Available data, although limited, suggest that lower doses mean lower risks for some conditions. For example, as pills with less estrogen have come into wider use, OC-related risks of venous thrombosis and stroke appear to have declined (see pp. 17-19). Changing progestin doses and types in order to minimize metabolic effects may also be important to reducing health risks. While the consensus is that lower doses mean lower risks, some researchers still challenge this conclusion (424).
If the health risks of OCs diminish with dose, will the benefits diminish, too? OC use lowers the risk of benign breast disease, for example. This effect is associated with progestin dose. Lower doses provide less protection (55, 418). Also, women who use OCs have lower incidences of ovarian and uterine cancer. The research demonstrating these protective benefits, however, has involved mainly users of pills with 50 [mu]g estrogen or more. It is not yet clear whether these and other secondary health benefits of OCs are dose-related and, if so, to what extent (see pp. 15-17).
Progestin-Only and Multiphasic Pills
Progestin-only and multiphasic pills are special types of low-dose OCs. The progestin-only “minipill” was developed in the early 1970s in response to reports that estrogen was responsible for thromboembolic side effects of OCs. Each minipill tablet contains 0.3 to 0.6 mg of the norethindrone progestins or 0.03 to 0.0375 mg levonorgestrel. Minipills are taken continuously, with no hormone-free intervals between cycles.
Despite the concern about the side effects of estrogen, minipills have never become popular. They are somewhat less effective than combined OCs (see p. 13). Bleeding irregularities also are more common with minipills (363, 401, 541). An advantage of minipills is their safety for breastfeeding women (see box, p. 16).
The newest OCs are the multiphasics, which in the 1980s have become the most widely used pills in some developed countries.

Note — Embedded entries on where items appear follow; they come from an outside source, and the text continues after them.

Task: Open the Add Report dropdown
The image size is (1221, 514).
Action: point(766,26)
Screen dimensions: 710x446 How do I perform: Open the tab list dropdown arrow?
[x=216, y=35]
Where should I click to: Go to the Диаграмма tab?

The doses in these OCs change during the pill cycle in order to provide menstrual cycle control, keep hormone doses low, and still prevent ovulation (90). In one type the daily progestin dose increases at mid-cycle, around the time when ovulation would occur, and then decreases again. In others the progestin amount increases in two steps. One variety also increases the estrogen dose from the seventh to the eleventh days.

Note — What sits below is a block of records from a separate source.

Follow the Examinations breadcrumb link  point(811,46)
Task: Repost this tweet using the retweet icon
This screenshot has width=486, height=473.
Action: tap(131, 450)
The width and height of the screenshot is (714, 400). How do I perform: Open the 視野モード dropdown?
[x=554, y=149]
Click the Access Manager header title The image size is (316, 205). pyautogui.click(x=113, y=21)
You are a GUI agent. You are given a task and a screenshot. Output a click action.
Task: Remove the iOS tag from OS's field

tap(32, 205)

Like other low-dose OCs, multiphasics appear to provide highly effective contraception when taken correctly. Some trials have observed that they provide good cycle control, with minimal breakthrough bleeding, spotting, or amenorrhea (22, 126, 156, 359). There is little evidence to date that risks of serious health problems are less with multiphasics than with other low-dose OCs (109, 453, 454).
A possible disadvantage of multiphasics is that taking pills out of order will result in an incorrect dose. This might reduce both contraceptive effectiveness and bleeding control (299, 323). Some family planning program managers think that the need to distinguish between two or three sets of pills in one cycle might lead to more incorrect use with multiphasics than with other low-dose pills (5, 495).